The French tried to decimalise everything. The Terror was followed by dictatorship, but years of 10 months, days of 20 hours and decimal hours of 100 minutes wouldn’t stick. Real life isn’t like a laboratory. Napoleon wanted to bring the old measures back.

‘They can handle phrases like ‘giving an inch and taking a mile’, ‘six foot under’ or judging by ‘a yardstick’, as well as ‘every inch a gentleman’ and ‘within an inch of your life’

It seems to be a universal system, which is no doubt why the computer people like it, whether they’re Korean manufacturers or American space agencies. The ancient Egyptians used feet and inches, as did the Romans and the Persians, based on the 12. Pilots use them. So do passengers — 1,760 yards make a mile and some are members of the ‘Mile High Club’.

The inch-foot measuring system progresses through ‘yards’ of 3ft to ‘chains’ of 22 yards. The racegoer’s furlong of 220 yards is 10 times the length of the chain, which defines the cricketer’s crease. Ingenious or what?

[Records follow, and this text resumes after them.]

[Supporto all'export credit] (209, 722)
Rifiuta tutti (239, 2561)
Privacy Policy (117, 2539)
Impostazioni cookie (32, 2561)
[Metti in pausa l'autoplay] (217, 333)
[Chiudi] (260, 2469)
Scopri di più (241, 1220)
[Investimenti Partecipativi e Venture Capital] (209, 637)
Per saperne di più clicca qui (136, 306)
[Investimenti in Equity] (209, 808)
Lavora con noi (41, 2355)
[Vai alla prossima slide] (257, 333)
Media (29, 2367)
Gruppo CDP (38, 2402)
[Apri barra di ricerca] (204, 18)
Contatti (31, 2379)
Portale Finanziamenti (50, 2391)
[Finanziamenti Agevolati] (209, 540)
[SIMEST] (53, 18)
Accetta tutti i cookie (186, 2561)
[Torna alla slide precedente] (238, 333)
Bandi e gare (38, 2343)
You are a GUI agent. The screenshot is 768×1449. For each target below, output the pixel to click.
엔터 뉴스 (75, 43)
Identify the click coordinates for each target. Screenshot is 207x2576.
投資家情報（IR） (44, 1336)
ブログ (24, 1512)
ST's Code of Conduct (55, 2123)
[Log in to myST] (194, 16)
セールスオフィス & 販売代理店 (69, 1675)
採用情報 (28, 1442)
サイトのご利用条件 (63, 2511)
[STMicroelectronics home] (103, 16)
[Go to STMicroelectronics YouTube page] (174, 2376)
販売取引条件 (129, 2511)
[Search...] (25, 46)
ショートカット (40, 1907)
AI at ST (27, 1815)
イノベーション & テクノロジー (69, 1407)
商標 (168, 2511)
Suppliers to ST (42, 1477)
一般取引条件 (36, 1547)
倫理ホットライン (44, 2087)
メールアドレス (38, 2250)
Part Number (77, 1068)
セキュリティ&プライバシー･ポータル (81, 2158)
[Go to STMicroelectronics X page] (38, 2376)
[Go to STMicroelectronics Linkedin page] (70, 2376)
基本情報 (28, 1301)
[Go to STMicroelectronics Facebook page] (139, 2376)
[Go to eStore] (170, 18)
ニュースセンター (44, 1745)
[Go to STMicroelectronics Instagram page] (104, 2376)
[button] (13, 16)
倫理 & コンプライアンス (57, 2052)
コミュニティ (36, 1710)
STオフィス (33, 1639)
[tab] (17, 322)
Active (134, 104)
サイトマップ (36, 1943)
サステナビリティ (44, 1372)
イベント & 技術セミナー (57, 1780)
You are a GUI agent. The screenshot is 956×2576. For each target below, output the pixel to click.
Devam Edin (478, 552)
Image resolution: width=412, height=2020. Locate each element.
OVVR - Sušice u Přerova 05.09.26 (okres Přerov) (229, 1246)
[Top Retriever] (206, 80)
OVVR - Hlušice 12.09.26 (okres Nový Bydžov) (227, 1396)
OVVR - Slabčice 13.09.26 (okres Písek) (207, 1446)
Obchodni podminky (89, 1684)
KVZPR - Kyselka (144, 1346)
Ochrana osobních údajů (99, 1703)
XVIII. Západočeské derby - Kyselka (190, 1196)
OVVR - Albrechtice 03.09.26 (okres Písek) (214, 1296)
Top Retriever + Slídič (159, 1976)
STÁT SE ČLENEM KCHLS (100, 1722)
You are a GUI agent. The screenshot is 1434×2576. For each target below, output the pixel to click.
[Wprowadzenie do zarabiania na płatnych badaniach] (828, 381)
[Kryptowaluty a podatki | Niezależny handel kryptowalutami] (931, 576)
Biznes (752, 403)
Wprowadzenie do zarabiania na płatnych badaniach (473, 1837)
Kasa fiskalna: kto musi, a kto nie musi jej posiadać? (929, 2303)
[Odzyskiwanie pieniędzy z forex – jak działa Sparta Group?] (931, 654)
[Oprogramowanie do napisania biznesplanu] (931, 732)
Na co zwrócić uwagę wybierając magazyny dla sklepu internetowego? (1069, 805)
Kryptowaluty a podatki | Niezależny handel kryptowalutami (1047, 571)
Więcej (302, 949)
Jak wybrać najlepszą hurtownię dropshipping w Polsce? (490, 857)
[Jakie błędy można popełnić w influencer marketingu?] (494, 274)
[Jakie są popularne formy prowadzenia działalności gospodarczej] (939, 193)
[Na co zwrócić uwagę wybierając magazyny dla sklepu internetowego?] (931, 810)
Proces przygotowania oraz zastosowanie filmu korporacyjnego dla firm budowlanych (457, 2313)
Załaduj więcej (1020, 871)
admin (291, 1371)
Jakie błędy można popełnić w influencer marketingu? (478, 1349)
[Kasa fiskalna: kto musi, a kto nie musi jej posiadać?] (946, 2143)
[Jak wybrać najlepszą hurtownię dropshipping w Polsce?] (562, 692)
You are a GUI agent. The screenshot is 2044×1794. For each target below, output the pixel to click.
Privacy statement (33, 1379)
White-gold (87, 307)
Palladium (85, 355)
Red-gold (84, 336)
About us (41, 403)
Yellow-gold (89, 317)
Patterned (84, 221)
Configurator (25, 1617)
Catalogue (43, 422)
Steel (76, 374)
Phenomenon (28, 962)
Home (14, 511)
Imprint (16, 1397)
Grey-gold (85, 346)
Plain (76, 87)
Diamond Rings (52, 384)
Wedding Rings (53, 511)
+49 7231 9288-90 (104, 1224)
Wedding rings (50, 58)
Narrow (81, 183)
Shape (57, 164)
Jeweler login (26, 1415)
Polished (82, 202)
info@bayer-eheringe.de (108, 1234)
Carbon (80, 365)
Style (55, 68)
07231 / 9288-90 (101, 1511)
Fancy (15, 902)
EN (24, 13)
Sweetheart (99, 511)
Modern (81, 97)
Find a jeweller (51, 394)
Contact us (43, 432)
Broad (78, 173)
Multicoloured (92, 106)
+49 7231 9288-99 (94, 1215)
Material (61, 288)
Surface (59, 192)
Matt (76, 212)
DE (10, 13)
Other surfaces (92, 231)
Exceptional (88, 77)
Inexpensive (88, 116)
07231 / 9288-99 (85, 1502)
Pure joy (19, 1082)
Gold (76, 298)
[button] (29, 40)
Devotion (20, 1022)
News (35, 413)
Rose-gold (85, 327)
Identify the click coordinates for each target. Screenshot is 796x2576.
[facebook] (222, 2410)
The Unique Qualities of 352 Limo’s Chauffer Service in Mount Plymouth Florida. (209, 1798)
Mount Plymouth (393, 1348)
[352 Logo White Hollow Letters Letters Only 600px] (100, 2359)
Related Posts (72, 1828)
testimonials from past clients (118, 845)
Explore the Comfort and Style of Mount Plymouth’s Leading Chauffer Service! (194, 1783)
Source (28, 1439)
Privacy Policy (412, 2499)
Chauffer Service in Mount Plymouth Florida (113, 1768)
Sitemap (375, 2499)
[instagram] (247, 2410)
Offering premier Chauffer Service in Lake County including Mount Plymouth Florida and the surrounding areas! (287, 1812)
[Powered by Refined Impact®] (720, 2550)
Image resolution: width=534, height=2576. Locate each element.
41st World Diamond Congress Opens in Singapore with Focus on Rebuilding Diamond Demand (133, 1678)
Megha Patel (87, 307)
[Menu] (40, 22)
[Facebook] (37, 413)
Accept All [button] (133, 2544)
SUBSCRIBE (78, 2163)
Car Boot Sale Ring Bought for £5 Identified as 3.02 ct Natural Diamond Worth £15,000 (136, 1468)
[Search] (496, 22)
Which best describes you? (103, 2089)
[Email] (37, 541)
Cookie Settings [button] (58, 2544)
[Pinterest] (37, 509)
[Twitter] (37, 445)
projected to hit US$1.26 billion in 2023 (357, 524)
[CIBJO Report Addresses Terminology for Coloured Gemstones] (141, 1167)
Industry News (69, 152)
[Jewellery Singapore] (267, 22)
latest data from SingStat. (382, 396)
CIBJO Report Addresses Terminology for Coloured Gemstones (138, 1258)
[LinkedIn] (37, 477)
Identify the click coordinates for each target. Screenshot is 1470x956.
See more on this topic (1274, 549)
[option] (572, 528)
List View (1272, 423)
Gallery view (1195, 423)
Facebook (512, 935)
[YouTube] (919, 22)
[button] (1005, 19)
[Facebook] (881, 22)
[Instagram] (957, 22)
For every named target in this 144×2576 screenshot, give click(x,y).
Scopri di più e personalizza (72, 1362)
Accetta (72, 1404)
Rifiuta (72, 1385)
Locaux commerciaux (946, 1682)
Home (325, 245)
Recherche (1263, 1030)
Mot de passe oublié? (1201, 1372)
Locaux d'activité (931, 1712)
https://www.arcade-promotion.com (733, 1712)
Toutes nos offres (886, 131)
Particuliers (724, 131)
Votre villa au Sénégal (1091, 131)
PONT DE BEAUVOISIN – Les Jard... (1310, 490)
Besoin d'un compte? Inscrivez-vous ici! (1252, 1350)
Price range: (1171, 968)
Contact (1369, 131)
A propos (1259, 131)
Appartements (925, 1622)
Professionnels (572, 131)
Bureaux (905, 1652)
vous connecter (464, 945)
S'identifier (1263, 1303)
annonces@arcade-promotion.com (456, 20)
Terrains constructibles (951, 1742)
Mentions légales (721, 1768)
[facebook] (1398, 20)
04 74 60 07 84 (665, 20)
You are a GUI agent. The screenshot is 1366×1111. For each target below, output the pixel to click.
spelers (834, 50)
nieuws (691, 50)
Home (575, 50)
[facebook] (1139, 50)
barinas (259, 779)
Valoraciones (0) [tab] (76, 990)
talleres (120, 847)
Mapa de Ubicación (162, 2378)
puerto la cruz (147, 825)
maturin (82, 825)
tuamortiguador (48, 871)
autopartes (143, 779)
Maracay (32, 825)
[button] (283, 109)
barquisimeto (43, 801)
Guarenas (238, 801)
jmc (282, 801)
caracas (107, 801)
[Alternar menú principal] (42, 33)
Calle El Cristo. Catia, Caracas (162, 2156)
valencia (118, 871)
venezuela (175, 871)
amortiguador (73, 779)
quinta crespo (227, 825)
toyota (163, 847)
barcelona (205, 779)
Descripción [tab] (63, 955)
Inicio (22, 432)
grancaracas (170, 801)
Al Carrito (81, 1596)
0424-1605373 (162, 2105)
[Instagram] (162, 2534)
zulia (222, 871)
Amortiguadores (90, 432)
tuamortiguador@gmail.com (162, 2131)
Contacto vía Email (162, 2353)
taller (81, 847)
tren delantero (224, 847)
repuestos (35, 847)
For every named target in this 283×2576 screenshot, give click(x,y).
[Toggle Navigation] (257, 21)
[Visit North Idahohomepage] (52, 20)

History teachers tell me that pupils familiar with the system easily make bridges to the past. They know what a healthy baby weighs or what the Bible means when it suggests that if a man asks you go a mile with him, you should go two. They can handle phrases like ‘giving an inch and taking a mile’, ‘six foot under’ or judging by ‘a yardstick’, as well as ‘every inch a gentleman’ and ‘within an inch of your life’. People may go the whole nine yards or be miles away. All of these sound odd in metric.

The Seven Stars, like the Seven Seas, speak of mystery and adventure. The Twelve Days of Christmas, like the Twelve Apostles, are entire unto themselves. In fact, when you look at it, the whole duodecimal system is a beautiful thing: a sequence of mutually sustaining parts, scaled around the human body and a human capacity to apprehend.

If only we could adopt feet and inches, too, like the computer people, we’d have a complete and, quite possibly, divinely ordained way of measuring our world.